If rats were in evidence, then I would agree with the neighborhood. Still, I spend a lot of time internationally and have seen many rats. I think they got a bum rap for spreading diseases to humans and I don’t understand why so many people freak out about mice. But I’ll allow for that.
Its sad to say goodbye to who we were, but this trend began many years ago as the Earth Kitchen burned and the Tao folded (c. 1979). But this development greed will produce a market bubble fairly soon that will hurt everyone and help some with affordable housing (as supply exceeds demand and rent falls).
This trend is beyond anyone’s control and the city government is heaving coal in the locomotive boiler and not paying attention to what is coming.
I’m also left to wonder how many armed officers of the state are needed to subdue a seeming well-meaning, well-behaved and peaceful hippie? Shouldn’t they have brought machine guns and wore riot gear?
I recently heard “This is the Way” for what that is worth.
Does this incident fairly reflect who we have become?
The trend is *not* beyond our control. It is our local government that is doing this. We get the government we deserve. I, for one, prefer an urban or a rural look to a suburban one. Sterile conformity is neither healthy nor interesting.
With respect, no one deserves the horror, called city government, that they are experiencing.
I thought the photo of the stern armed officer of the state pointing his finger to direct a citizen on his own property captured the moment.
You really don’t know what the officer said.
Duh.
I stewed on this more, and wonder if perhaps the armed response should have included the armored riot truck. If they had drove that through the house, it would have solved all the neighbor’s alleged problems, except for the deer. By the way I don’t understand why the armored truck isn’t used on the deer. Perhaps that requires a approval of the district IV Sangkat.

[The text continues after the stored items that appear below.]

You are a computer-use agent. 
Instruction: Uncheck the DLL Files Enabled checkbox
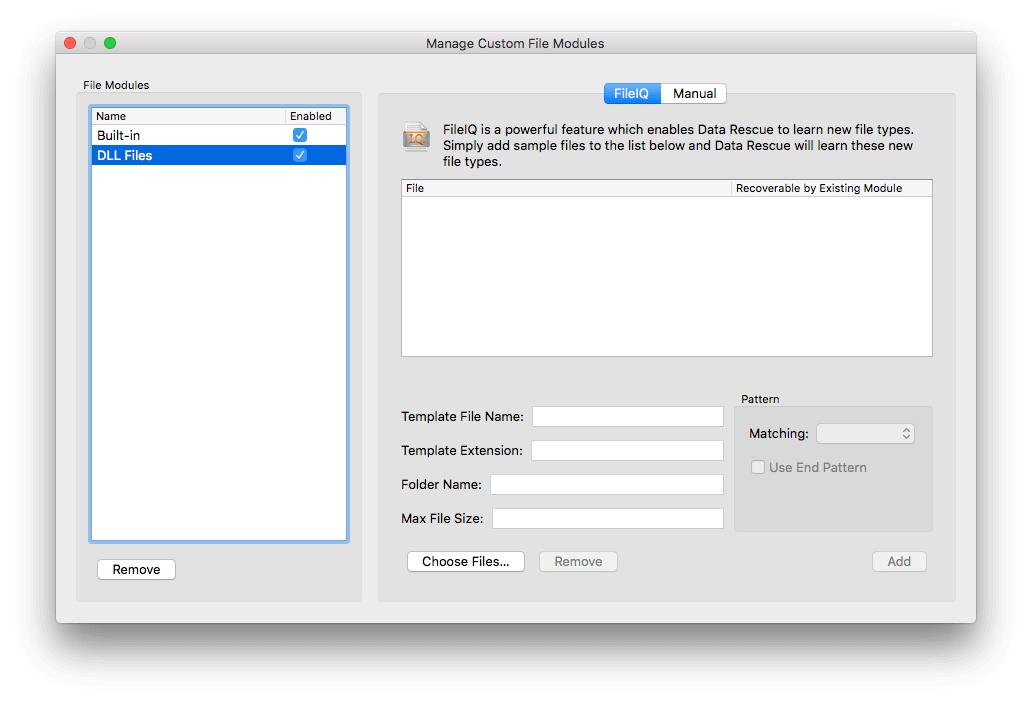click(299, 155)
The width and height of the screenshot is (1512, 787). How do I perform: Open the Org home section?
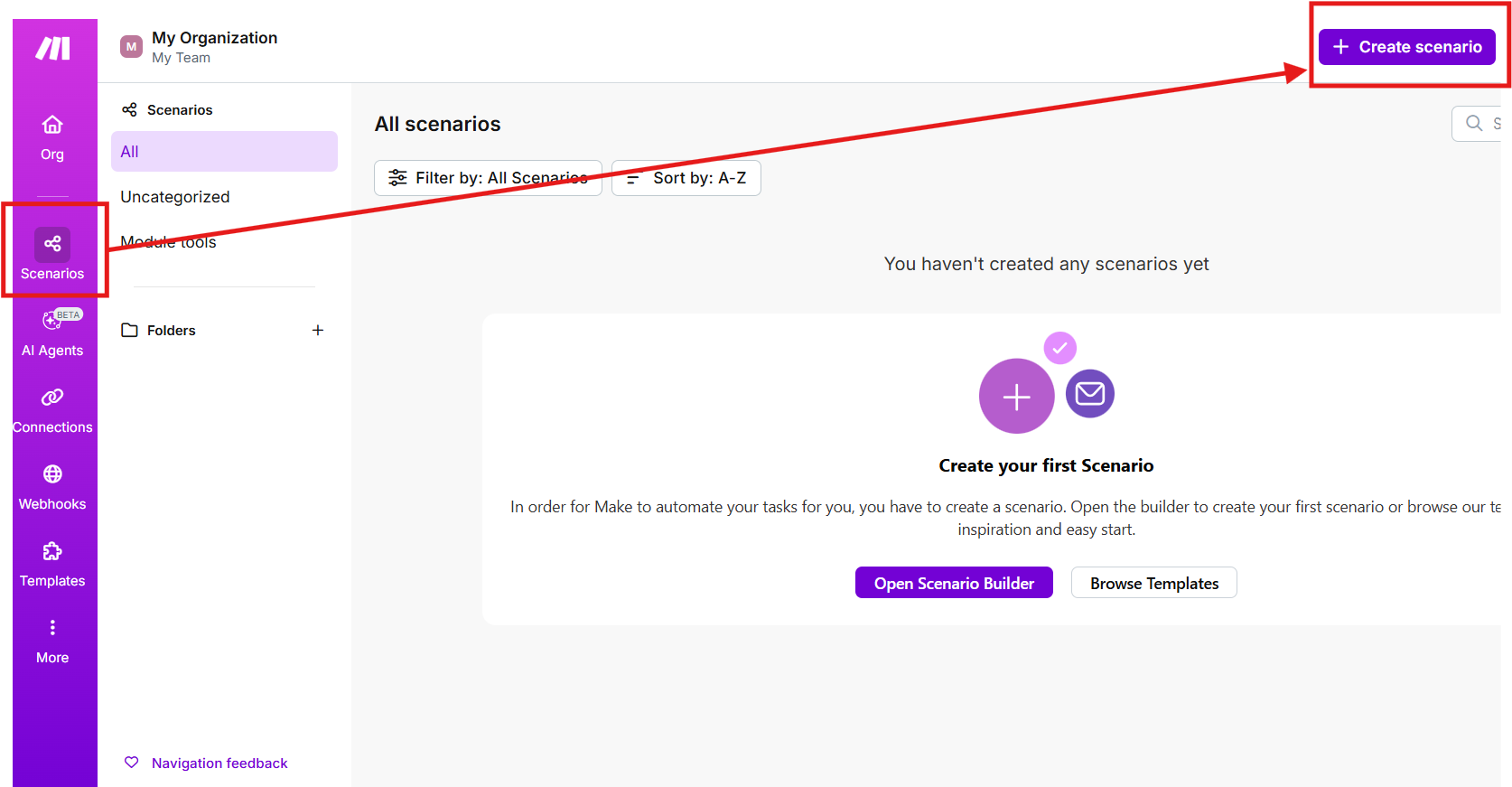pos(52,136)
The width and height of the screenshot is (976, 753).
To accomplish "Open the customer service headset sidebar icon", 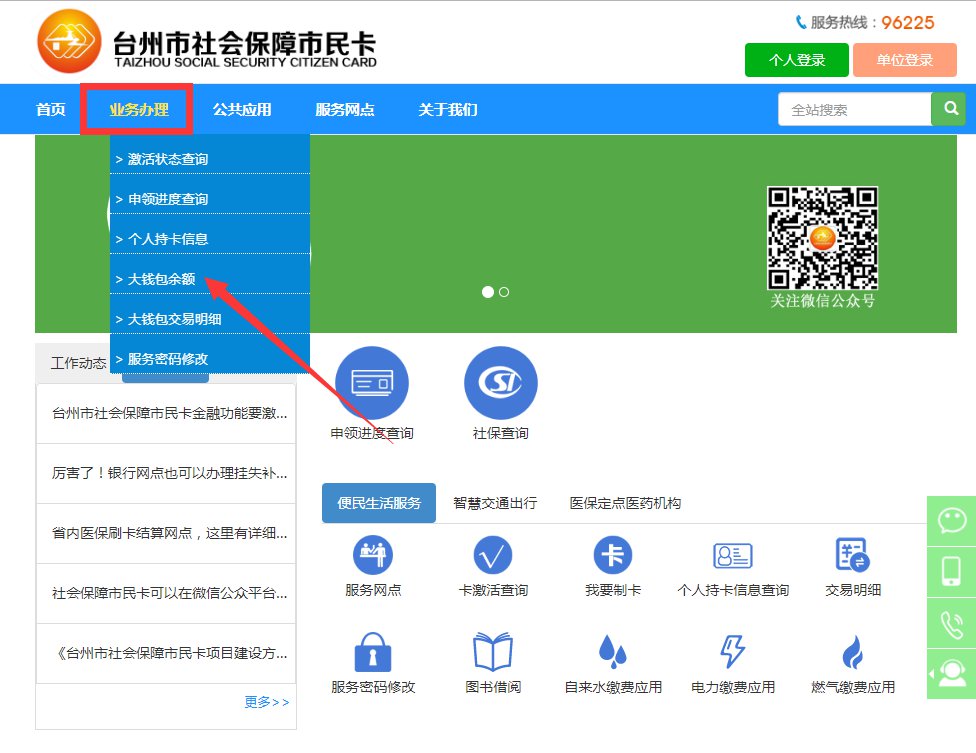I will click(x=951, y=673).
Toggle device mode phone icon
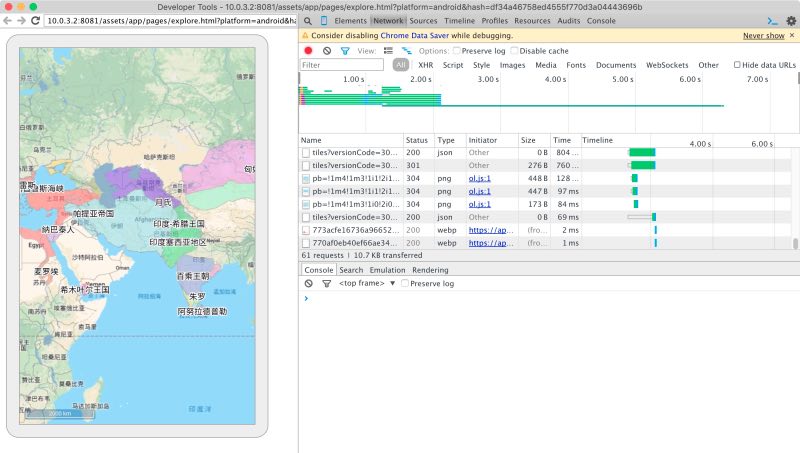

(I have never understood how the city thinks, dating back to “Busted in Bloomington.”) https://www.amazon.com/Busted-Bloomington-Tragedy-Summer-68-ebook/dp/B0934ZGVY9
HAND has a program to help people fix their homes. A loan that is not due until the house is sold.
FYI, here’s the photograph of the ‘Stardust’ house, two doors to the south: https://webapp1.dlib.indiana.edu/images/item.htm?id=http://purl.dlib.indiana.edu/iudl/images/VAC9217/VAC9217-000018&scope=
It is in the Hoagy Carmichael Collection of the Archives of Traditional Music, not the IU Archives as indicated in the linked article.
An active construction site since 2009? Not! Not active, in any event. The house could have been demolished and rebuilt multiple times in fourteen years.
But the real issue is that the assessed value cant be jacked up every damn year….
You couldn’t help yourself with the cat pictures, could you Dave?
I wonder which individual initiated this violation of Mr. Davis’s property rights. Notice that in court, he lost on a technicality, not on the merits of his case. That’s how the law has to work– deadlines are deadlines– but it means that the city has not proved that it was no violating his rights, just that it was doing it legally because he didn’t have a good lawyer (or any lawyer, probably).
When I joined this community in 1975, the entire city government, except for the police department, fit inside the building that is now police headquarters. Now that building is too small for our police department and city government became so large that it filled a warehouse.
Until we stop abusing police power to intimidate messy hippies, the city government growth trend and destruction of our sense of community will continue.